Working in partnership with MEGT, Prodigy Learning and TAFE, the traineeship program will combine a Certificate IV in Information Technology Networking with paid work experience.
The Cert IV will be delivered by TAFE NSW, while trainees will also work towards achieving a Microsoft Certified Solutions Associate certification, which includes a specialisation in cloud skills.
The traineeships will kick off in pilot form from February 2019, with 150 placements available, 50 of those have already been secured. Trainees, which will be paid as they learn, will be hosted by Microsoft and its client and partner organisations ANZ Bank, Datacom, DXC, MoQ Digital, Veritec, XCentral and Oobe at launch.
The program is designed to offer students a foot in the door to an IT career by incorporating a core set of seven Microsoft certifications, including some of the latest Azure and cloud computing credentials.

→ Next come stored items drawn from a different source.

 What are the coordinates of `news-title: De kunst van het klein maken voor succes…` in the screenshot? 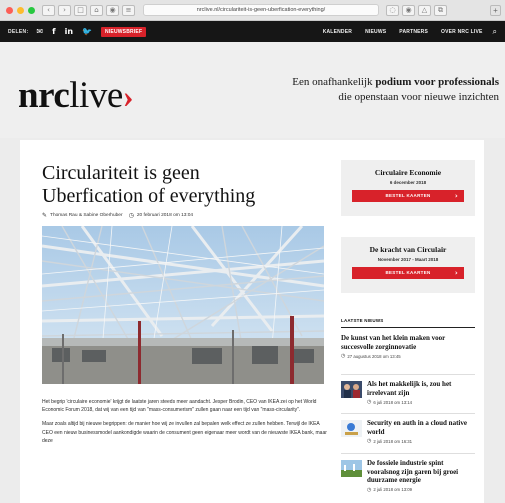 It's located at (408, 342).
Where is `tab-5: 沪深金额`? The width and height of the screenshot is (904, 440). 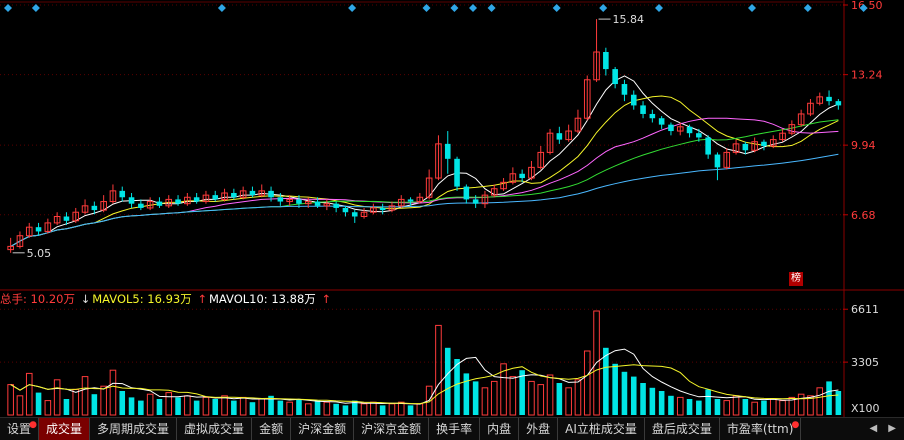
tab-5: 沪深金额 is located at coordinates (323, 429).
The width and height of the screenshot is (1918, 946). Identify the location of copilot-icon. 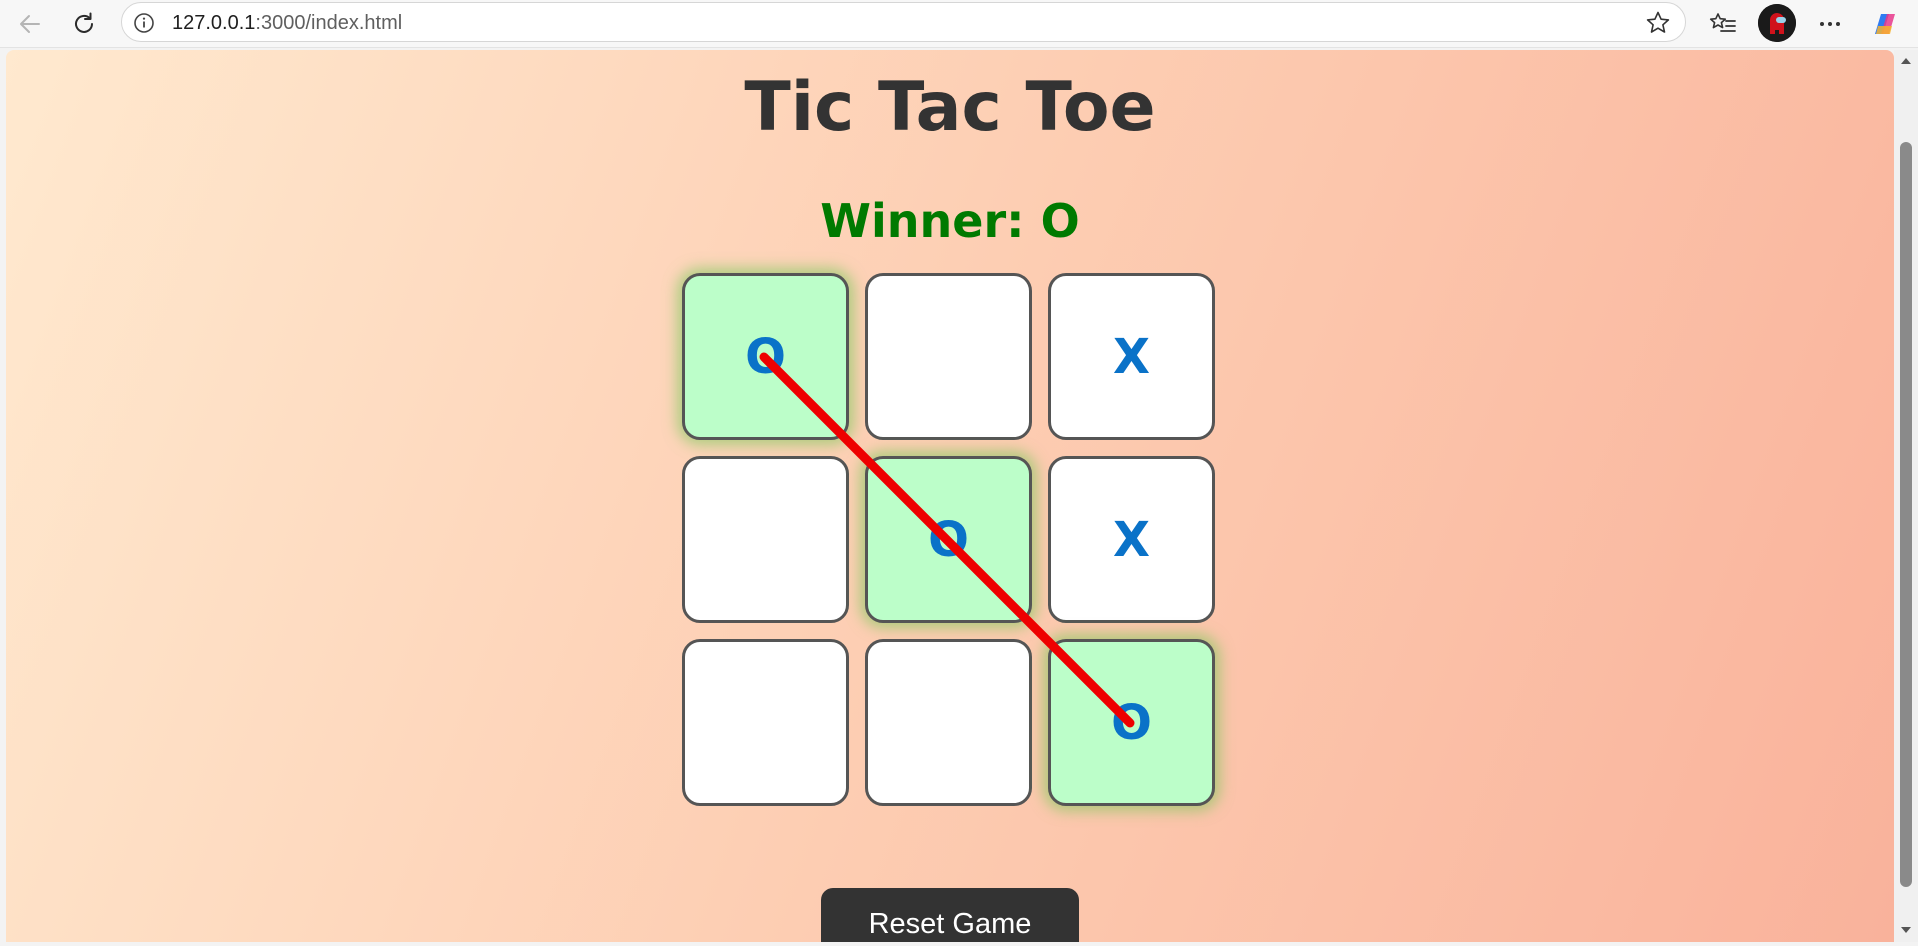
(1885, 24).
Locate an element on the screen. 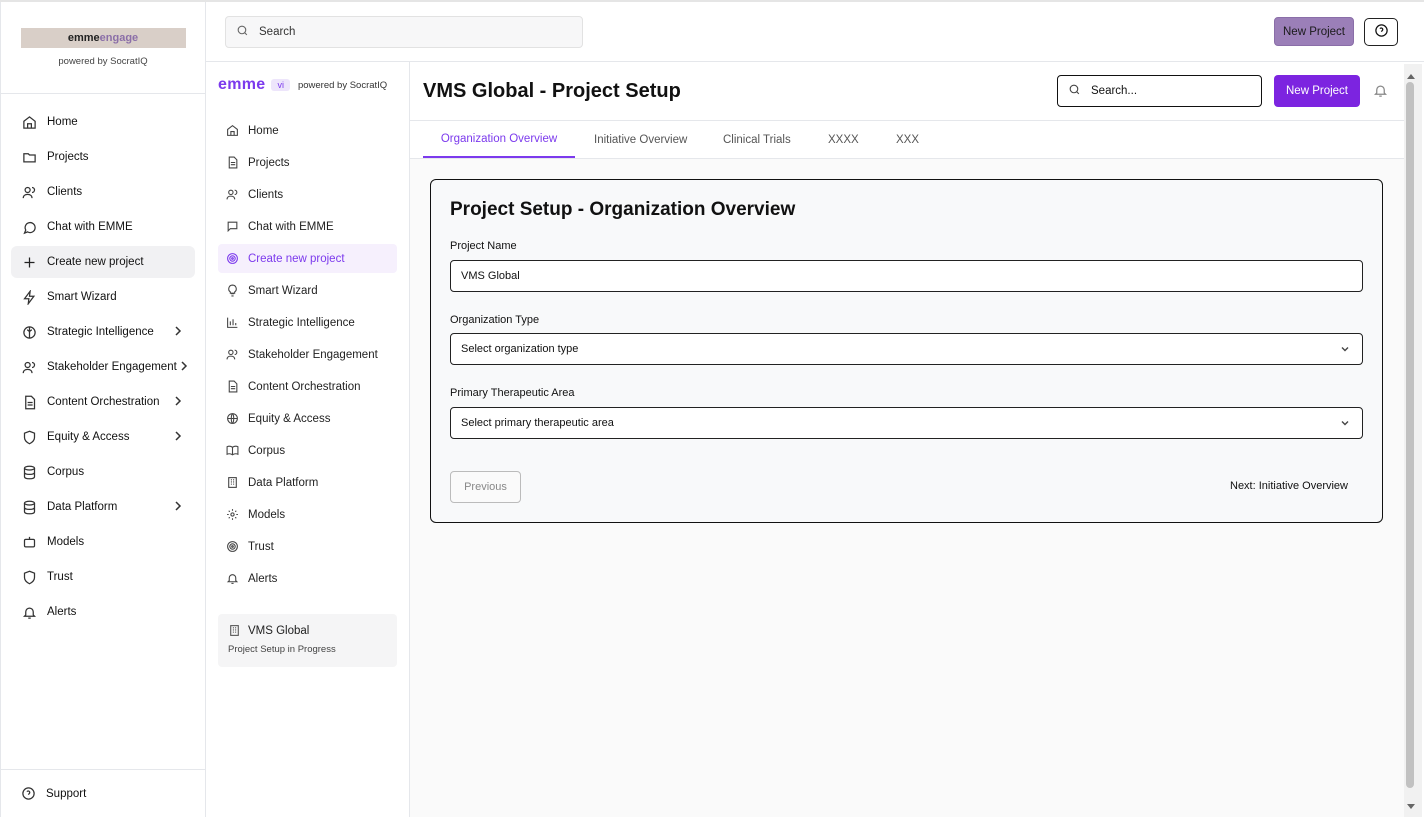  scroll-up-arrow-icon is located at coordinates (1411, 75).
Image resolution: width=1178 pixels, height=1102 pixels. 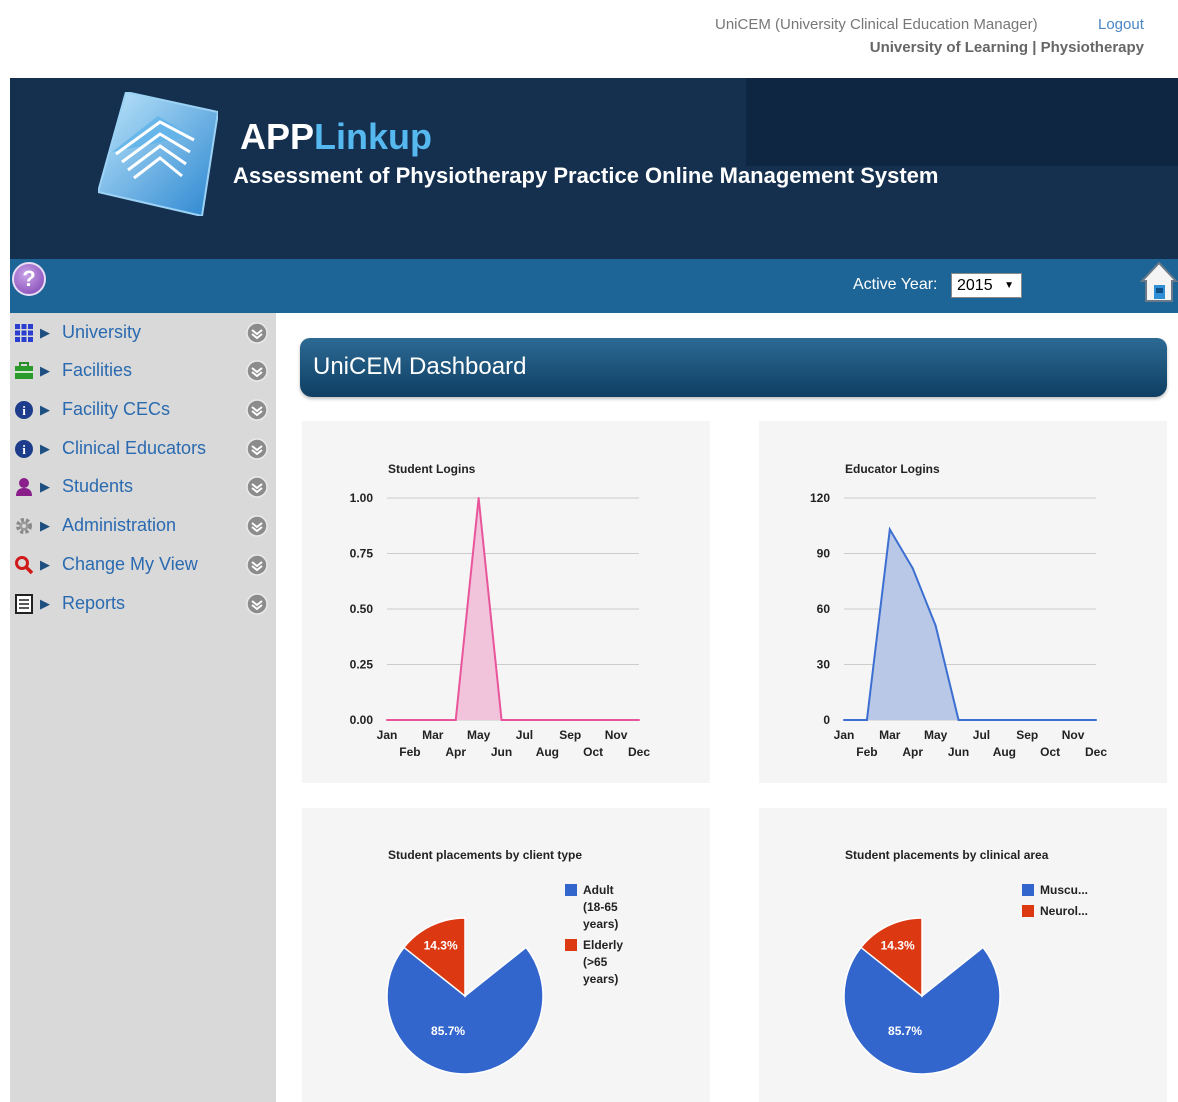 What do you see at coordinates (143, 372) in the screenshot?
I see `sidebar-item-facilities: ▶ Facilities` at bounding box center [143, 372].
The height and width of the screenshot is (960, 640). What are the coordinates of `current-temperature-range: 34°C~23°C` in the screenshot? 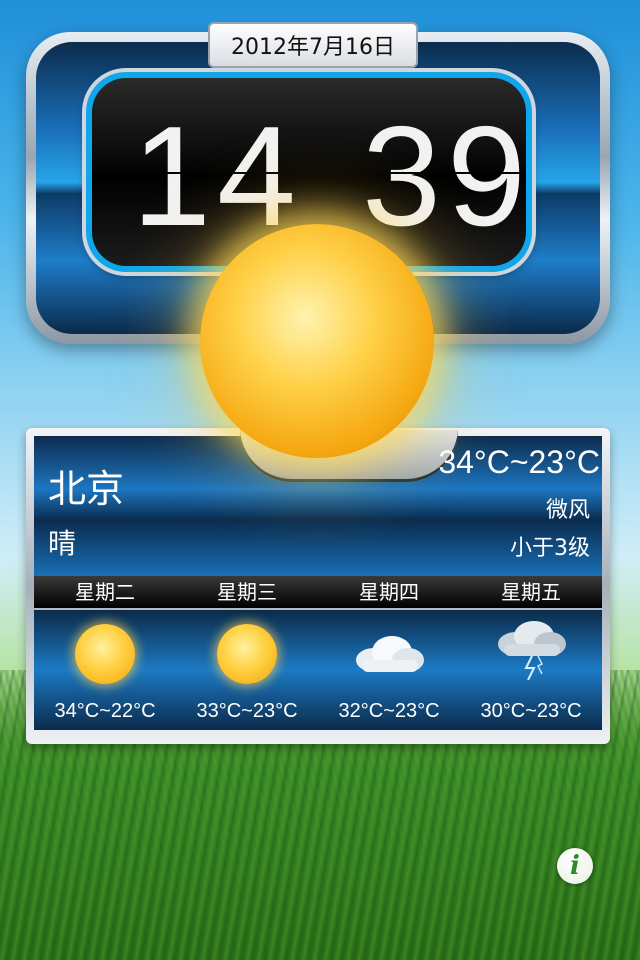 It's located at (519, 462).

Though the traineeship features cloud-specific Microsoft certifications, TAFE's IT training will be broad and foundational, with trainees provided education across multiple systems and software, according to TAFE NSW.
Trainees will work 38 hour weeks and will spend one day a week at TAFE for a full day of training. The certificate will take two years to complete.
MEGT acts as a legal employer for the trainees and manages the recruitment for the hosting companies involved.
Speaking at a launch event in Sydney, Microsoft Australia managing director Steven Worrall said skills were required to drive the next phase of economic growth in Australia
"We've come off 27 years of unbroken economic growth, to be born in and live in Australia you have won the lottery, especially our generation, and yet as we look to the next 27 years, I'm not sure there are many people who are going to argue that what has brought us to this point is unlikely to take us forward," he said.
"Dependence on mining and resources industry may not carry the country forward as it has over the last 27 years, all around us we see the signs of digital transformation, we know that digital technology is going to impact every part of our lives, it already is.
"We know that digital technologies are going to change the way in which companies operate and we know digital technology is going to change the way governments service citizens across the country. It will impact literally every part of our society."
"So for us, one of the first elements of addressing that opportunity is the gap that we see in the number of people working in the ICT industry and the skills shortage that we see all around us."
Quoting between 20,000 and 22,000 new ICT jobs opening up every year, Worrall said the opportunity was huge, but mentioned the topic of finding talent came up often across Microsoft's 10,000 partners in Australia.
Speaking on a panel to Microsoft One Commercial Partner director Mark Leigh, Microsoft partner and traineeship launch host Veritec chief executive Keiran Mott spoke about how the skills gap had impacted his business.
"We're a Canberra-founded organisation, we have 150 staff and I have the privilege of leading 150 great people, delivering outcomes for public sector, largely," he said.
"The Canberra market and federal government market is quite specific around nationality and having a security clearance, so it's a real challenge for us trying to find the right people at the right time with the right skills, and that's why we're really keen to be a part of this program."
Though the traineeship features cloud-specific Microsoft certifications, TAFE's IT training will be broad and foundational, with trainees provided education across multiple systems and software.
TAFE NSW managing director Dr Caralee McLiesh, who also spoke at the event, welcomed the partnership
“TAFE NSW has a strong track record of working with industry to provide students with the practical training they need to be job-ready. We’re proud to be partnering with Microsoft to roll-out this Traineeship Program to help deliver the skilled IT workforce Australia needs now and into the future," she said.